図16はシートバック部2及びシートクッション部3との動作を模式的に示す側面図である。
図16に
図16の実線部は着座可能状態(水平状態)にあるシートバック部2及びシートクッション部3を示しており、二点鎖線部は収容動作時におけるシートバック部2及びシートクッション部3を示している。着座可能状態から、シートバック用ロック機構5のロックが解除されて、シートバック本体4が倒されると、完全に折り畳まれる前に揺動部材6がシートクッション用ロック機構8のロックを解除する。これにより、回動付勢部材95の付勢力が一対の脚部911,912に作用して、当該一対の脚部911,912を回動させる。これによって、シートクッション本体7が水平状態から収容状態へと切り替わる。シートクッション本体7が収容状態となったら、ユーザはシートバック本体4を完全に折り畳み、収容動作を完了する。
【0054】
以上のように、本実施形態によれば、補助切欠816が切欠815の下端部に連続するように設けられているので、荷物が背面から追突して格納式リアシート1全体が前方へと移動すると、ロック用軸体71が補助切欠816内に進入することになる。補助切欠816内に進入するとロック用軸体71の上方への移動が規制されるため、シートクッション本体7自体も水平状態のままでロックされる。そして、荷物が背面から追突してシートバック本体4が傾いたとしても、シートクッション本体7がロックされたままであるので、シートバック本体4の傾倒に連動して動作してしまうことを防止することができる。
【0055】
また、ロック用軸体71が補助切欠816内に進入してしまうことを防止するため、補助切欠816を閉塞する進入防止部材84が設けられているので、通常使用時にロック用軸体71が補助切欠816内に進入してしまうことを防止することができる。

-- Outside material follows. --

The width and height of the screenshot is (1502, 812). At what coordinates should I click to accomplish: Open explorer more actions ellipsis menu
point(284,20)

そして、衝突等の衝撃によって所定以上の荷重が進入防止部材84に付与されると、進入防止部材84が変形し補助切欠816を開放するので、荷物が背面から追突してシートバック本体4が傾いた場合にだけ、ロック用軸体71を補助切欠816内に収めることができ、シートクッション本体7をロックすることができる。
【0056】
また、進入防止部材84が補助切欠816を閉塞するように上方に向けて突出した板バネであるので、背面からの衝突以外の何らかの要因でロック用軸体71が進入防止部材84にぶつかったとしても、所定の荷重未満であればその衝撃を吸収することができる。

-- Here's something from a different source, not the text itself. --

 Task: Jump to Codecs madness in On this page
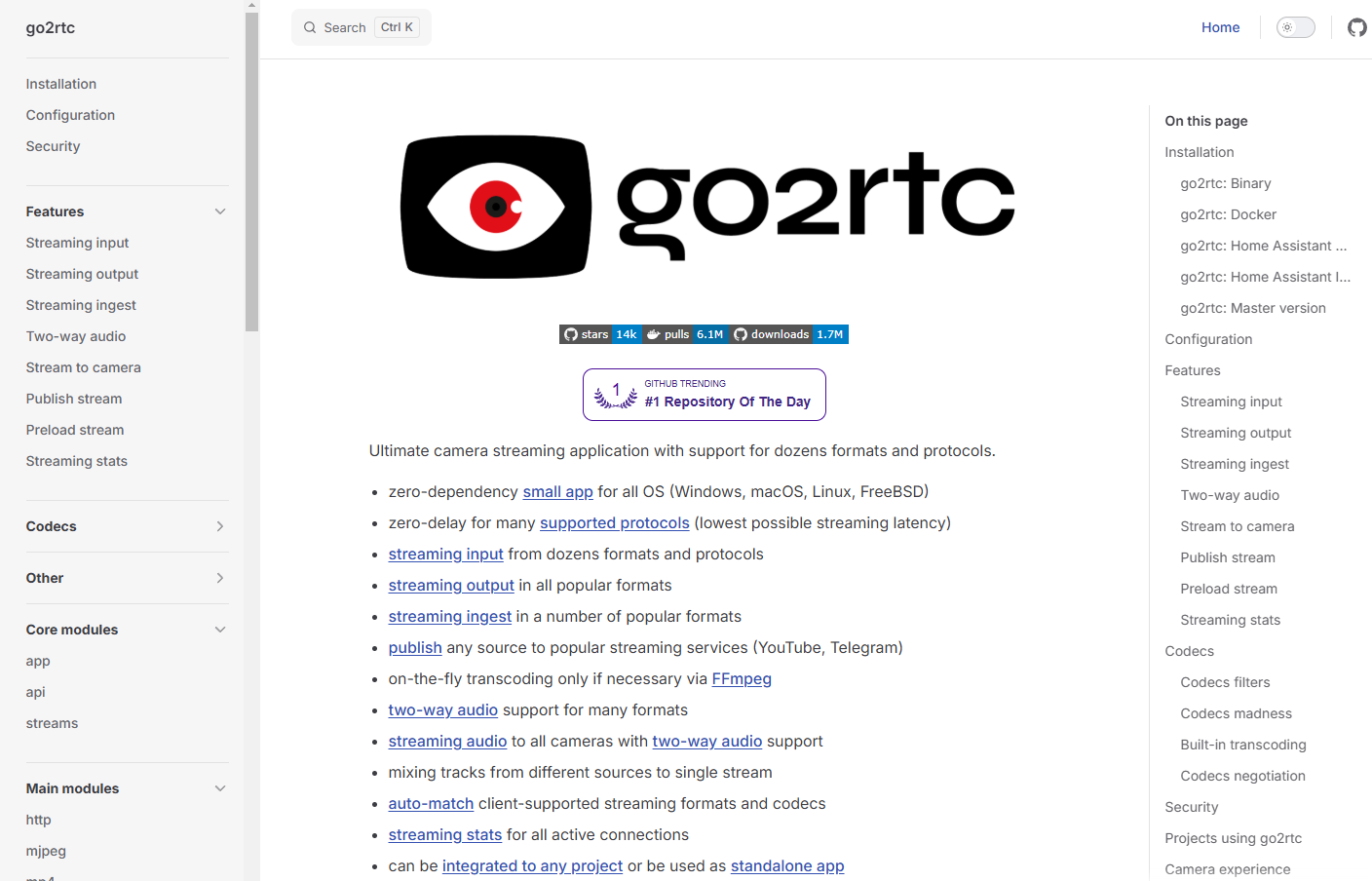[x=1236, y=713]
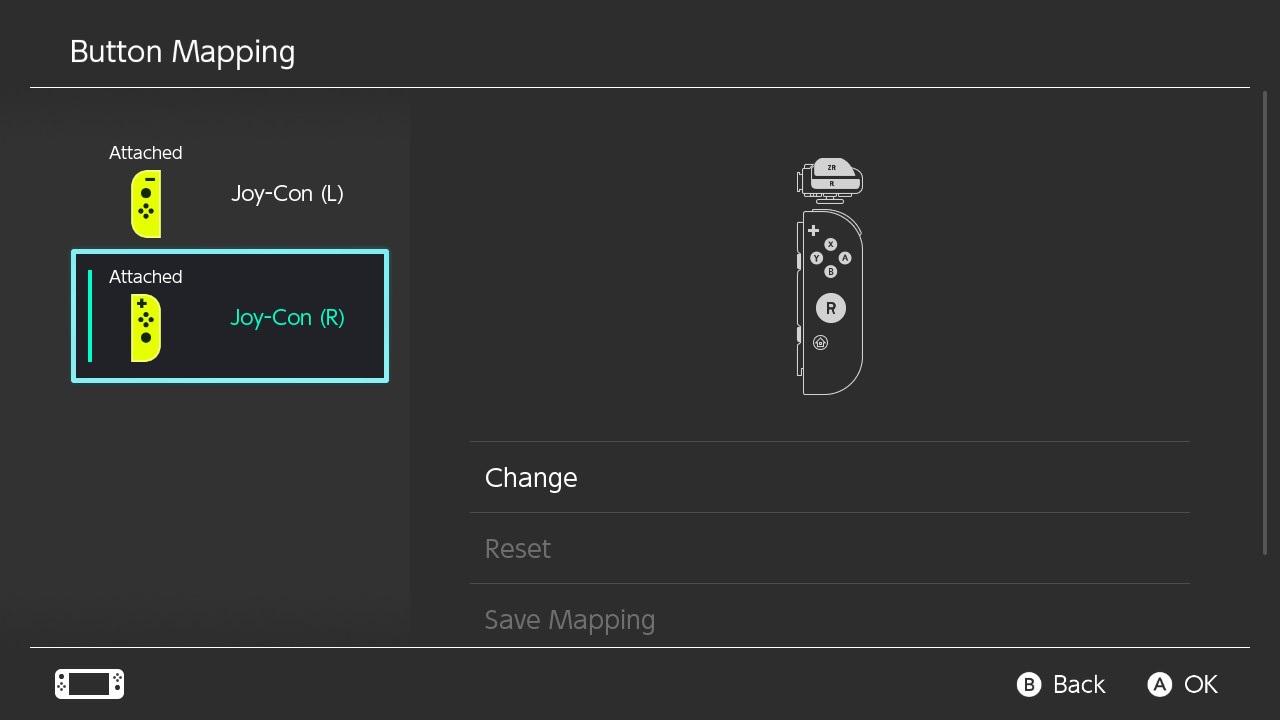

また、板バネの厚さや、弾性係数を変えるだけで、所定の荷重を調整することができ、荷重設定が容易である。
【0057】
また、逆V字状に形成された進入防止部材84の一端部842が、ベースプレート81の底部813に固定されていて、進入防止部材84の他端部843がベースプレート81の底部813から浮いているので、ロック用軸体71がぶつかったことにより進入防止部材84が変形すると、その他端部843が底部813に当接することになる。これによって、二段構えでロック用軸体71を受けることができ、所定の荷重未満の衝撃で補助用切欠816を開放してしまうことを防止することができる。
【0058】
また、進入防止部材84が変形によってベースプレート81から離間してしまうことを離間防止部材85が防止するので、進入防止部材84の他端部843とベースプレート81の底部813との当接を確実に案内することができる。
【0059】
なお、本発明を適用可能な実施形態は、上述した実施形態に限定されることなく、本発明の趣旨を逸脱しない範囲で適宜変更可能である。
例えば、上記実施形態では、補助切欠816が前方に延在している場合を例示して説明したが、シートバック本体4の背面からの衝撃の荷重方向と前後方向とがずれている場合には、荷重方向に対して平行に補助切欠816が設けられていることが好ましい。これにより、背面からの衝撃で格納式リアシート1全体が移動した場合に、ロック用軸体71を容易に補助切欠816内に収めることができる。
【0060】
また、進入防止部材84は逆V字状でなくとも、
図17に示すように、少なくとも補助切欠816を閉塞するように上方に向けて突出した板バネからなる進入防止部材84aであればよい。
さらに、背面からの衝突を考慮しないのであれば、
図18に示すように補助切欠816や、進入防止部材84を省略してもよい。これにより、ベースプレート81の製造工数や部品点数を削減することができる。
【0061】
また、上記実施形態ではガイド部材94が丸棒材から形成されている場合を例示したが、棒状部材であれば如何なる形態であってもよく、丸棒材以外にも、角材であってもパイプ材であってもよい。